Seine beiden Söhne behandelt Johannes ungleich und ungerecht: August (Morten Hee Andersen), der als Militärpfarrer in seine Fußstapfen tritt, ist Vaters Liebling und kann in seinen Augen quasi nichts falsch machen. Christian (Simon Sears), der mit der Kirche nichts am Hut hat und auf der Suche nach seiner Bestimmung dringend Unterstützung bräuchte, ist der ewige Versager und Grund ständiger Enttäuschungen. Ohne es zu merken, treibt Johannes sowohl August als auch Christian in Entscheidungen aus Verzweiflung, weil sie entweder seine Liebe gewinnen oder sich endgültig von ihm lossagen wollen.
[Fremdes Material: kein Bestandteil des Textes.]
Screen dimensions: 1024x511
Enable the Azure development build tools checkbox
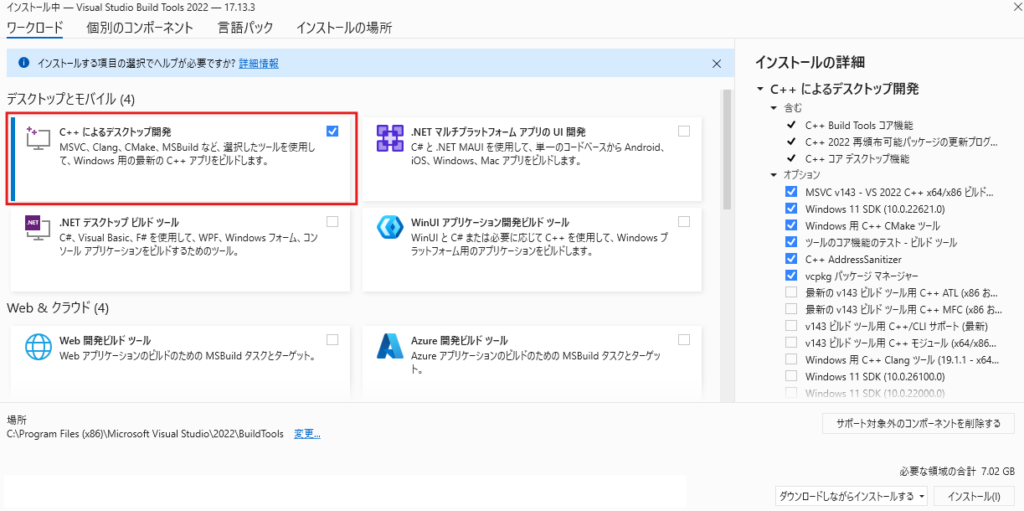coord(683,340)
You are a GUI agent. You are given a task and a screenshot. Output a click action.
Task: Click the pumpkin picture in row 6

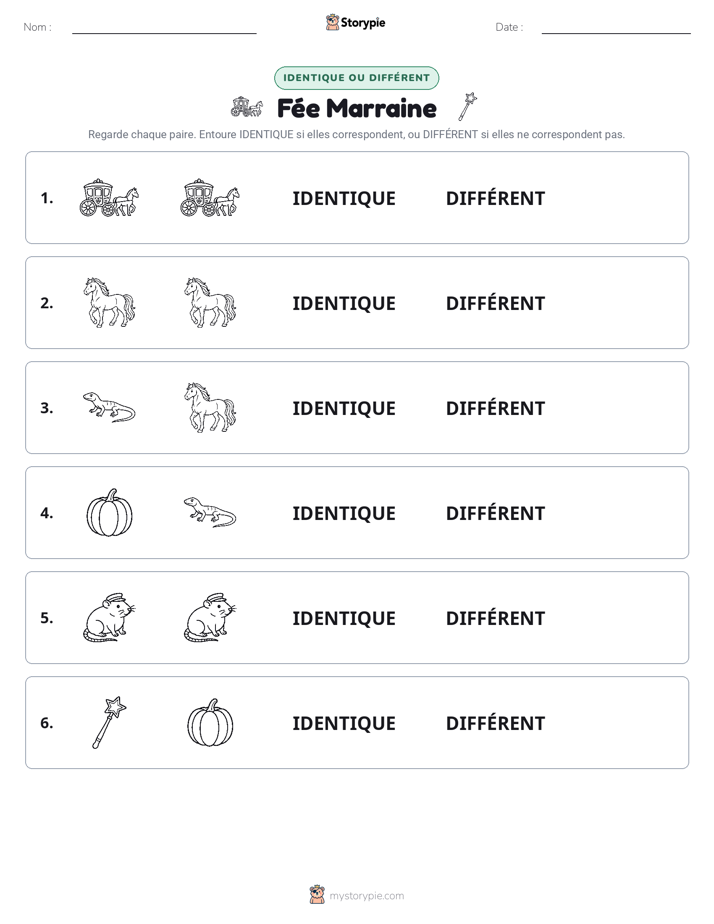pos(210,722)
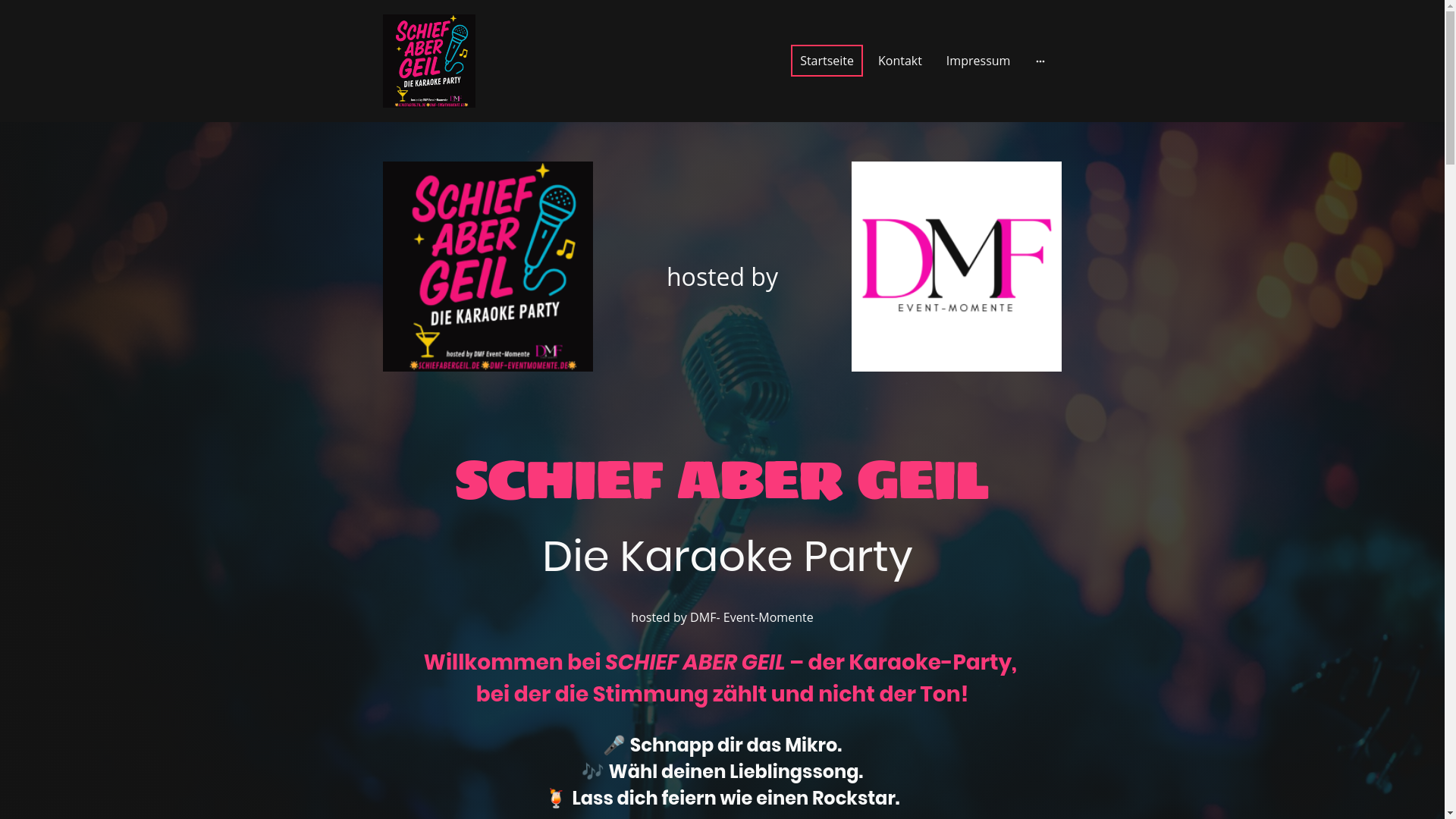Image resolution: width=1456 pixels, height=819 pixels.
Task: Click 'hosted by DMF- Event-Momente' caption
Action: coord(722,617)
Es ist ein völlig anderes Setting, es sind völlig andere Charaktere und Schicksale als bei "Borgen". Und doch bleibt Price sich in einem wesentlichen Mechanismus treu: Ihn fasziniert das Familiendrama als Vehikel für die großen Themen unserer Zeit. Nach dem Mutter-Tochter-Verhältnis im Zentrum der Politik seziert er nun die Vater-Sohn-Beziehung im Lichte des Glaubens. Es ist höchste Erzählkunst, die "Ride Upon the Storm" zu einer der besten europäischen Serien des Jahres macht. Egal, ob wir als Zuschauer die Figuren im einen Moment lieben oder im nächsten hassen – von der engen Bindung an sie und ihren Kampf kommen wir nicht mehr los, wenn wir uns einmal darauf eingelassen haben. Der geradezu intime Familienblickwinkel sorgt dafür, dass die spirituelle Suche nach dem Sinn des Lebens vom abstrakten Thema zum packenden Drama wird.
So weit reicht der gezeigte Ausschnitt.